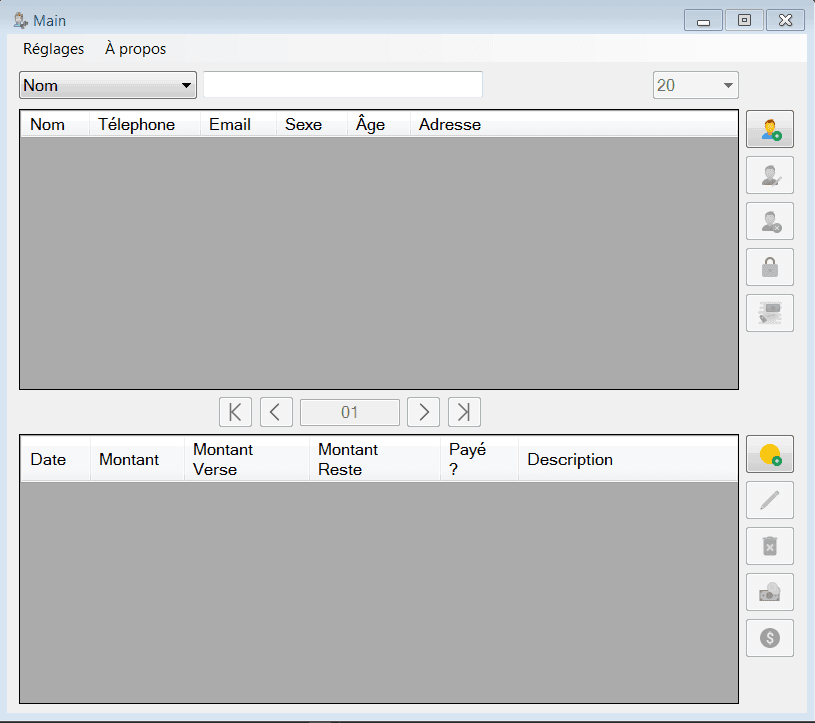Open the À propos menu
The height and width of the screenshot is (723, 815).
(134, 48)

━━━

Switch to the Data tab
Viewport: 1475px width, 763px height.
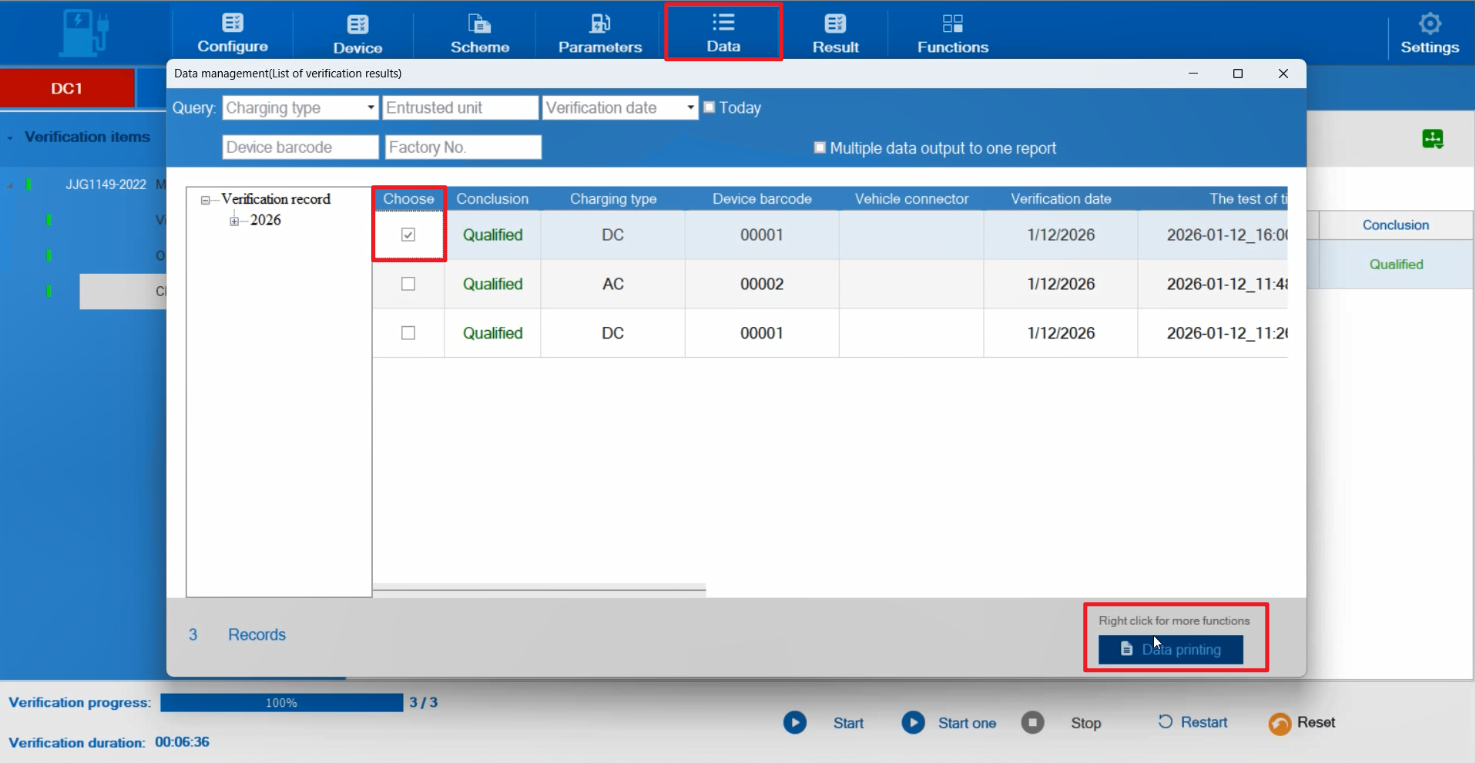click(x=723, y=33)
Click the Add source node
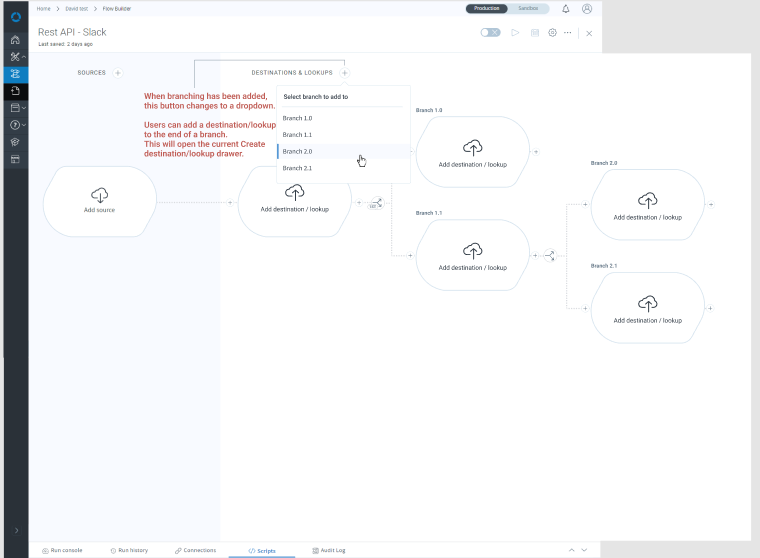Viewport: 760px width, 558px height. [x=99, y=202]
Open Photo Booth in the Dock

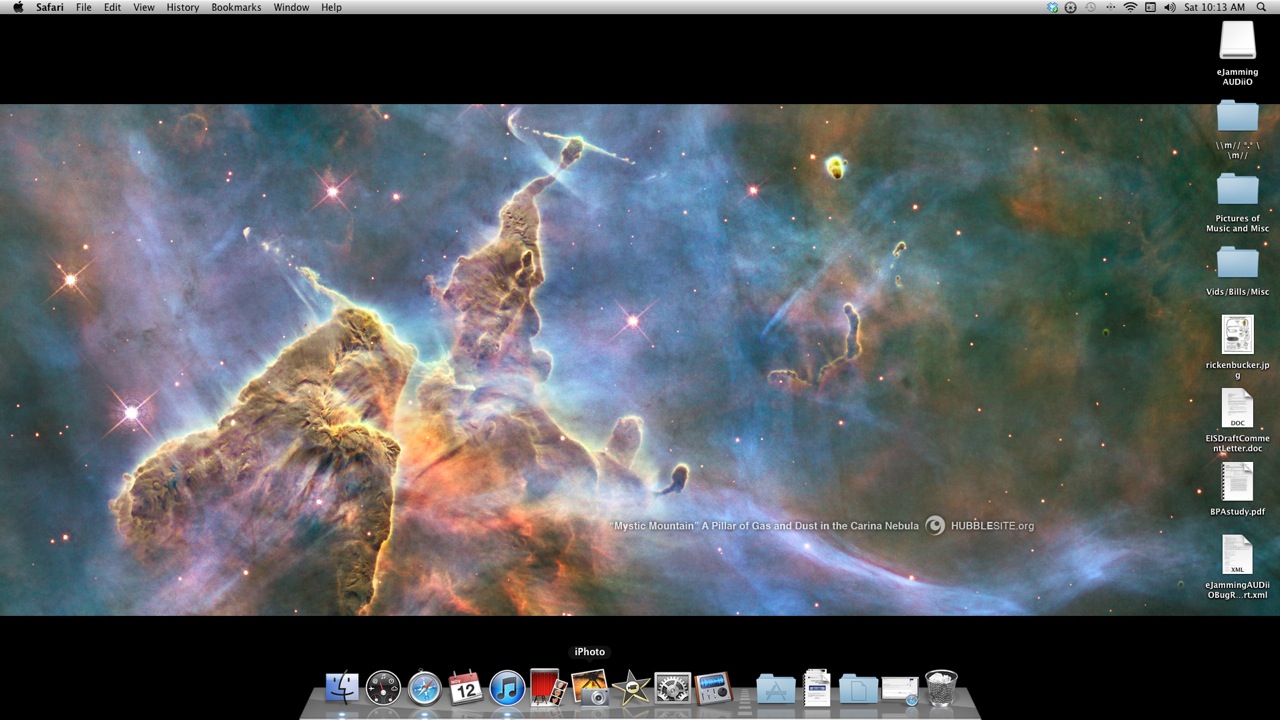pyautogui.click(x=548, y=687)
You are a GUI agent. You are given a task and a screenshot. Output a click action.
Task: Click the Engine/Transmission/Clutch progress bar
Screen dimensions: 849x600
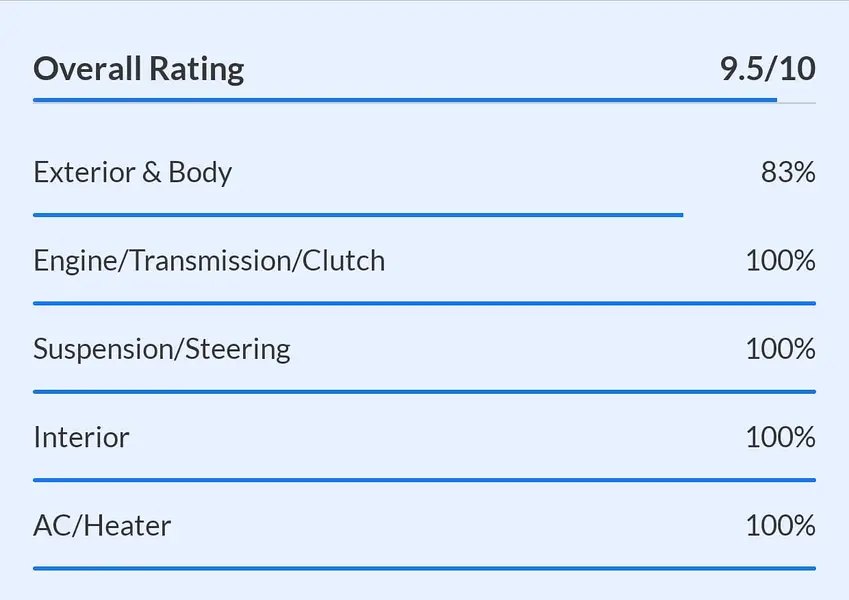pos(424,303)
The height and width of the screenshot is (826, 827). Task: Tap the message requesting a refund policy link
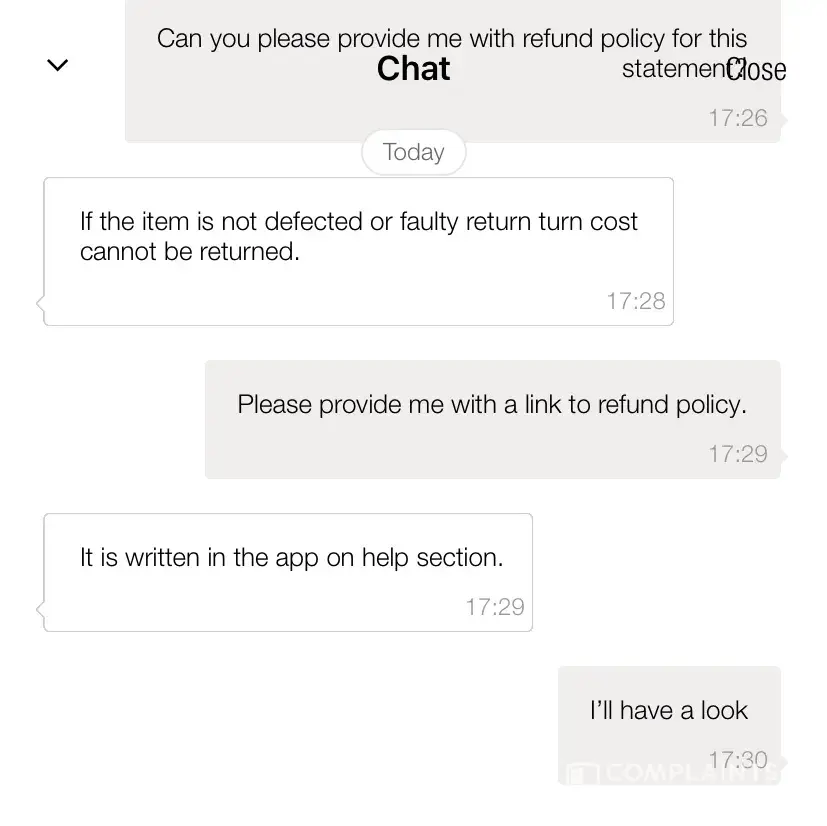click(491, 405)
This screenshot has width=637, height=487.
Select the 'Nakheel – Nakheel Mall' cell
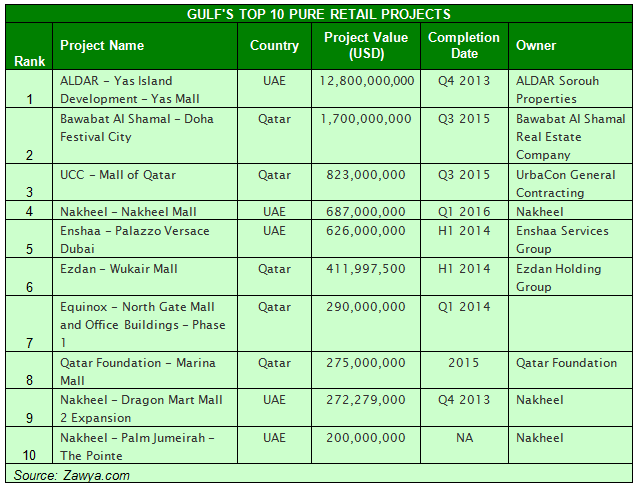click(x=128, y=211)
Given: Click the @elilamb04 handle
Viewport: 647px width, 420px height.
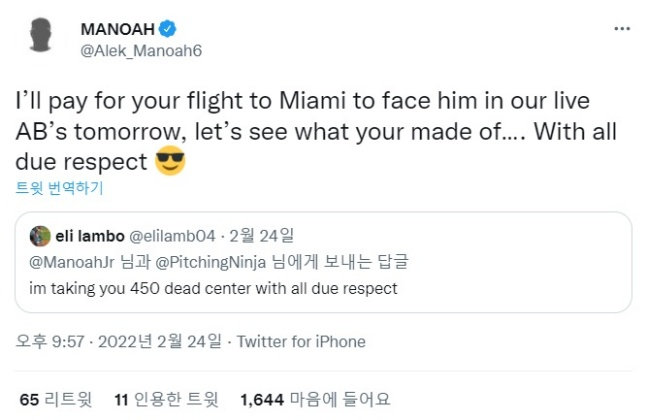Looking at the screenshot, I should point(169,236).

━━━

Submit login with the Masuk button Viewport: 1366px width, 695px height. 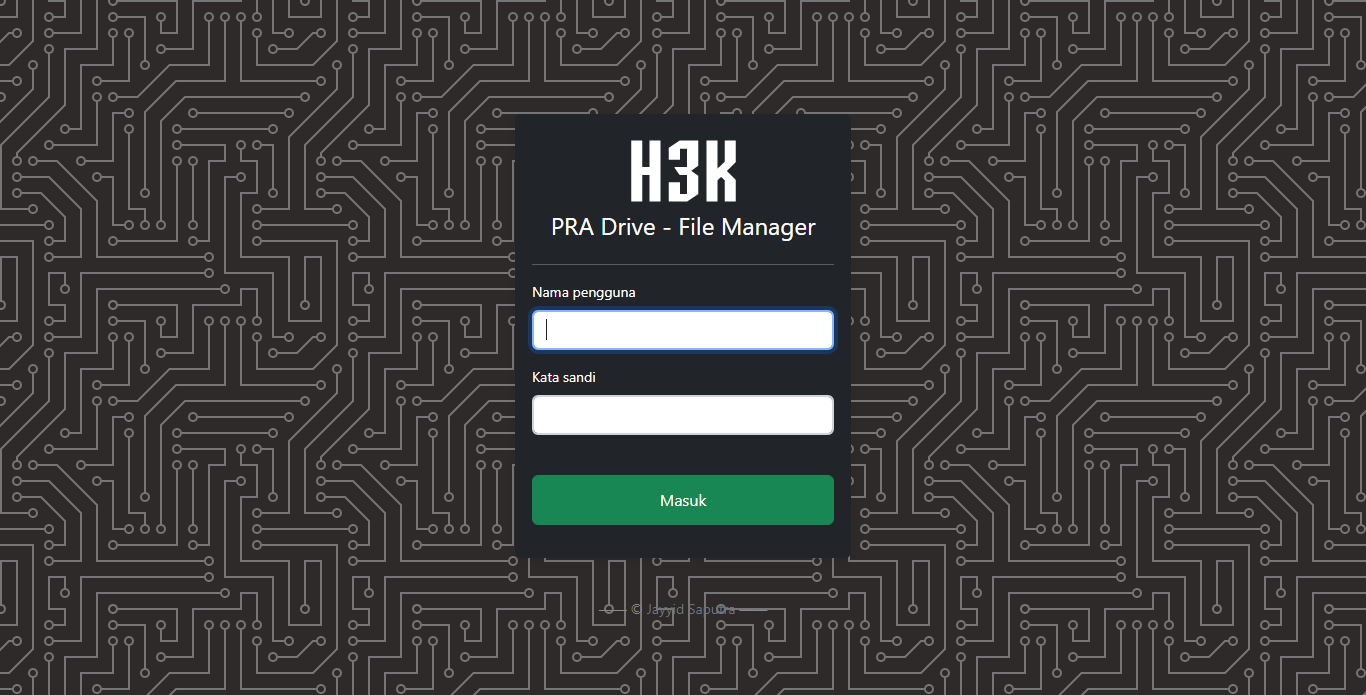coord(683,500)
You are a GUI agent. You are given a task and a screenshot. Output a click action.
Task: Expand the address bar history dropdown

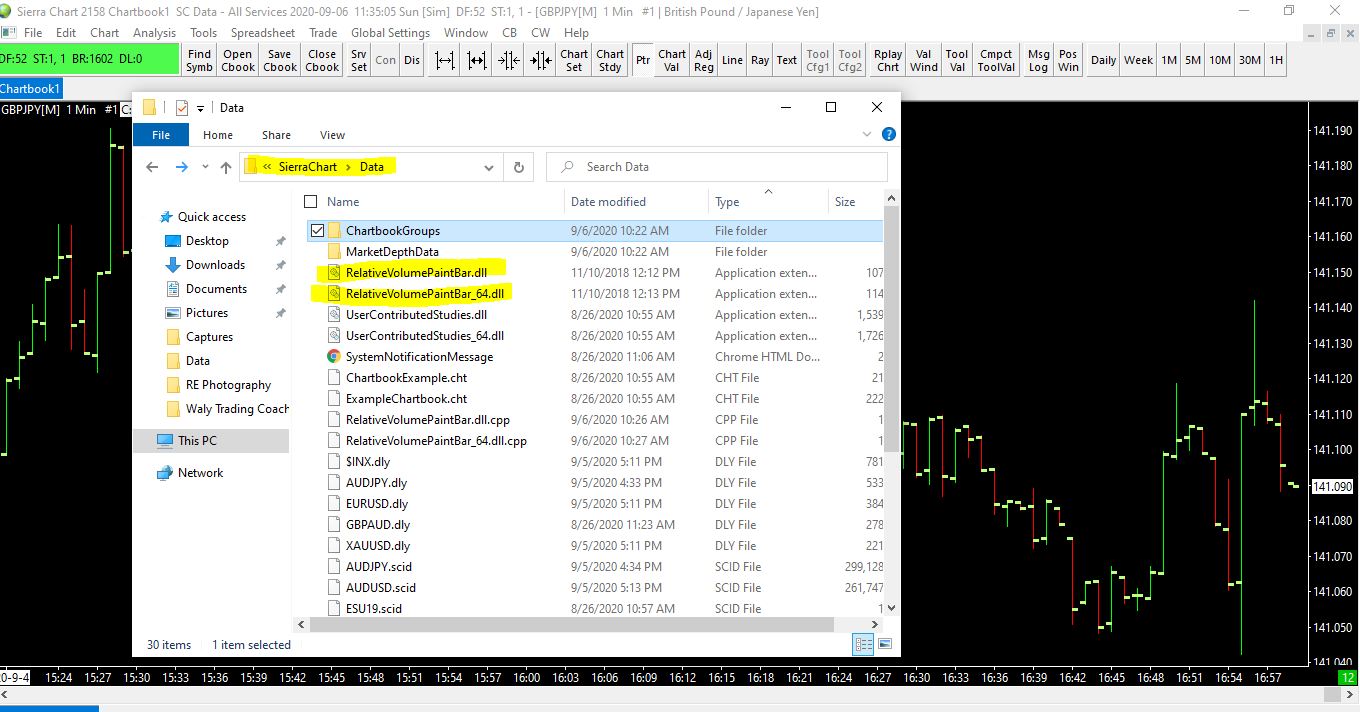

━━━

**DIRECTIONS FOR THIS TASK:**
Your reply should hold nothing but the lines above, from the one containing "Click the Add source node" to the one containing "Given: Click the @elilamb04 handle", reproduced exactly minus the pictures.

**TASK RESULT:**
Click the Add source node
Viewport: 760px width, 558px height. [x=99, y=202]
Open Photo Booth in the Dock

pyautogui.click(x=548, y=687)
You are a GUI agent. You are given a task and a screenshot. Output a click action.
Task: Click the Engine/Transmission/Clutch progress bar
Screen dimensions: 849x600
pos(424,303)
The height and width of the screenshot is (826, 827). Task: Tap the message requesting a refund policy link
click(491, 405)
This screenshot has width=637, height=487.
Select the 'Nakheel – Nakheel Mall' cell
click(x=128, y=211)
Given: Click the @elilamb04 handle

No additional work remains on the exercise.